因此,可以预见,在未来中国电视节目的激烈竞争中,节目制作实力与资本运作经验同等重要。

三、“拿来主义”也是创新

鲁迅先生在20世纪30年代曾写过一篇《拿来主义》的著名文章,对“拿来主义”有过精辟之言:“我们要运用脑髓,放出眼光,自己来拿!我们要或使用,或存放,或毁灭……没有拿来的,人不能自成为新人,没有拿来的,文艺不能自成为新文艺。”

国外优质节目的版权授权,不只包括名字及基本的节目模式。它通常会包括节目制作流程中每一个细节,大到舞台、灯光,小至主持人服装及站位都有说明。而这一切包括了这档节目初创及在全球其他国家成功的所有经验。所以,我们能看到,《好声音》舞台上的那把价值80万的椅子都是荷兰空运过来的。 但如同跨国公司都会重视本土化一样,中国电视台如何选择适合中国市场的国际节目,以及中国制作团队如何将这些节目与本土文化进行融合,都决定着一档国外流行的节目能否在中国成功。这属于创新的层面,而这种创新还可分为节目制作与资本运作两个层面。

在节目制作层面,以刚刚结束的《我是歌手》为例,节目虽然采用引进韩国版权的方式,不同的是韩国方面并没有制作节目的详细介绍,湖南卫视于是派考察团队去韩国观摩学习,主要在节目内容、流程、舞台、灯光等方面沿用韩国原版模式,其余则是由本土团队进行研究创新。

《我是歌手》的创新点主要体现在三个方面:一是歌手复活赛环节;二是歌手打分模式上加入中国本土化因素;三是传播途径上,总决赛创新了电影院看直播的模式。

每一档国外成熟的电视节目模式引进中国都面临着如何本土化的问题,前几年很多引进节目失败的案例也充分说明,照搬国外模式并不是一档节目成功的主要因素,关键还在于成功实现本土化嫁接。 据灿星徐帆总结,在中国优秀的节目都需要找到观众的情感“共鸣点”,因此感人的故事往往成为重要卖点,这与西方国家电视观众以纯娱乐诉求为主的模式不同。

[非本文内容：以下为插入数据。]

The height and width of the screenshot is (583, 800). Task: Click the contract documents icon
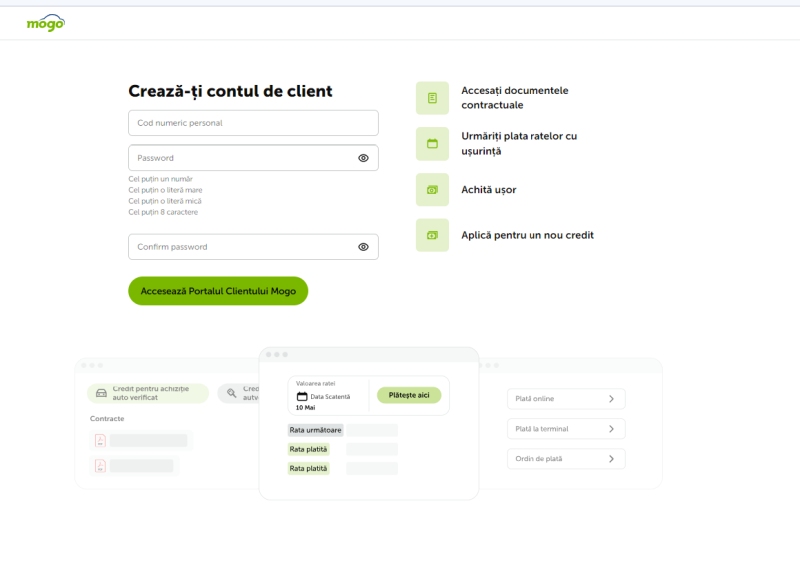pos(432,98)
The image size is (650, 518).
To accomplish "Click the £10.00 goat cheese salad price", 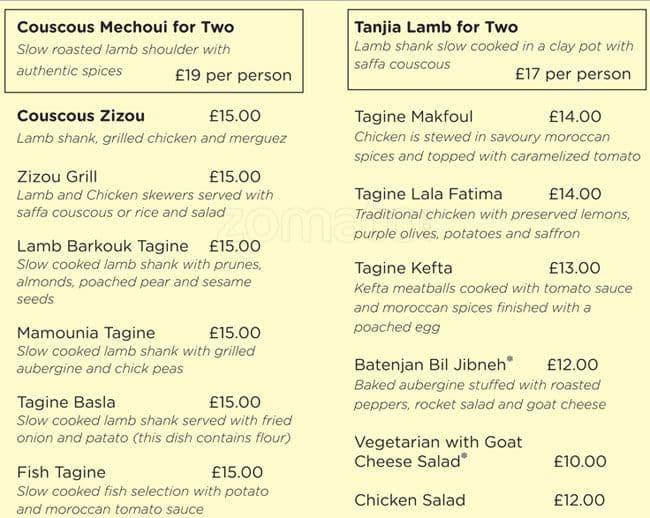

在资本运作层面,以《The Voice》为例,它在英、美市场上不仅吸引了广告主的赞助,同时也通过与I tunes的合作,将在电视荧屏里即时呈现的音乐与线上的销售挂钩,获得更丰富的经济效益。来到中国,《中国好声音》在拥有多个赞助商的同时,也与中国移动签署了彩铃分成协议,学员在节目中演唱的歌曲可以通过彩铃下载。另外制作公司灿星制作也与中国移动成立了一家经纪公司,为学员的后续发展保驾护航,这可以看作是国外版权模式的一次本土化创新。

四、风险及启示

《我是歌手》宣布总决赛“歌王”之前的黄金15秒,一条广告的播出让人有些诧异。这条15秒63万的广告内容是湖北卫视一档即将推出的节目——《我的中国星》,其版权来自韩国的热门娱乐节目《Superstar K》。据湖北广电副台长、卫视总监向培凤介绍,这是湖北卫视今年重金打造的一档真人秀音乐剧节目,总投资在7000万元左右。其全资子公司长江传媒卫视广告总经理告诉腾讯财经,加上各类宣传广告,总投资其实已经过亿。为了增加成功率,湖北卫视不惜向竞争电视台投放广告。 与此同时,版权分别购自荷兰与德国的两档明星跳水秀节目,浙江卫视的《中国星跳跃》、江苏卫视的《星跳水立方》已经播出。他们均是制作费用超千万的“大片”。

可以预计,在现阶段全面飘红的市场预期下,越来越多的电视台会步《中国好声音》与 《我是歌手》的后尘,以大手笔进行电视节目的引进与制作。但我们需要警惕,机遇与风险并存。

居于文化产业核心层的广播电视产业,与其他传统行业相比,诱惑很大,风险也很大,一不小心可能会血本无归。这样的例子在电视剧市场中屡见不鲜,在电视综艺节目市场中,西方也有先例。对于境外引进的综艺节目,如果过于突出个性,而又做不好本土化改良的话,在传统文化稍显保守的中国本土,难免会碰到各种问题。且电视综艺节目对本地的大文化产业环境,包括艺术专业人才,成熟的资本运作团队,创新的产业链开发团队都有较高要求。更何况中国电视行业长期以来是一个相对保守的行业,大部分的电视台市场经验匮乏。因此,面对这块诱人的大蛋糕,电视台的决策者应该量力而行,购买力只是基础,消化与创新能力更为关键。

我们更希望,中国电视台在引进节目版权进行大制作的过程中,在不断提升节目制作水平的同时,提升自己的节目原创水平与市场运作水平。最终,我们拿来的不仅是国外的节目模式更是节目版权营销策略。令我们欣喜的,是中国的电视节目已经有了走出去的尝试。据湖南卫视相关负责人介绍,湖南卫视《挑战麦克风》的版权已经卖到东南亚国家,目前正在准备制作“超女快男”的制作细则。 有理由相信,未来,将会有更多的中国电视节目模式对外输出。